PROBLEM DETAILS: Reproduce the entire text about Jewel's album The Merry Goes 'Round word for word.

Studio album by Jewel
- Released: September 27, 2011
- Recorded: Fall 2010–spring 2011
- Genre: Children's music; pop;
- Length: 61:01
- Label: Fisher-Price

Jewel chronology
| Sweet and Wild (2010) | The Merry Goes 'Round (2011) | Greatest Hits (2013) |

= The Merry Goes 'Round =

The Merry Goes 'Round is the tenth studio album by American recording artist Jewel. Released on September 27, 2011 on the Fisher-Price label, The Merry Goes 'Round is the follow-up album to Lullaby, Jewel's first album of children's songs. According to Jewel, the songs are "not just for children, but also adults".

The album was released a few months after Jewel gave birth to her first child, Kase Townes Murray. Speaking of her life as a new mother, Jewel noted, "No matter how much you get in life professionally, nothing in life compares to that sheer beauty and purity of your child." The album offers a diverse set of songs, from "back porch singalongs" to jazz-based melodies to traditional folk songs.

AVAILABLE DATA:
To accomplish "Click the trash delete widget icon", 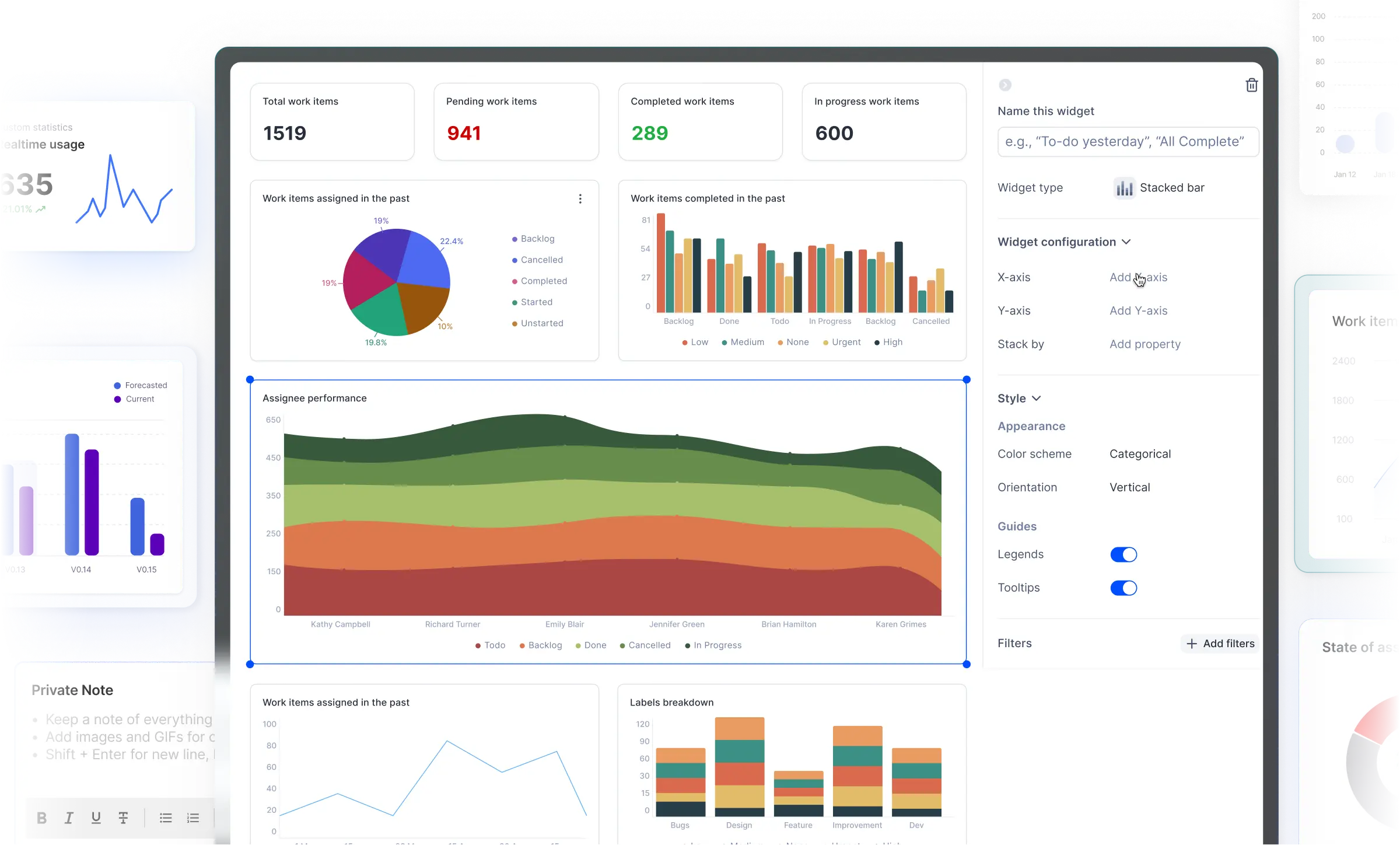I will click(x=1251, y=85).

COMPLETE RESPONSE:
Studio album by Jewel
- Released: September 27, 2011
- Recorded: Fall 2010–spring 2011
- Genre: Children's music; pop;
- Length: 61:01
- Label: Fisher-Price

Jewel chronology
| Sweet and Wild (2010) | The Merry Goes 'Round (2011) | Greatest Hits (2013) |

= The Merry Goes 'Round =

The Merry Goes 'Round is the tenth studio album by American recording artist Jewel. Released on September 27, 2011 on the Fisher-Price label, The Merry Goes 'Round is the follow-up album to Lullaby, Jewel's first album of children's songs. According to Jewel, the songs are "not just for children, but also adults".

The album was released a few months after Jewel gave birth to her first child, Kase Townes Murray. Speaking of her life as a new mother, Jewel noted, "No matter how much you get in life professionally, nothing in life compares to that sheer beauty and purity of your child." The album offers a diverse set of songs, from "back porch singalongs" to jazz-based melodies to traditional folk songs.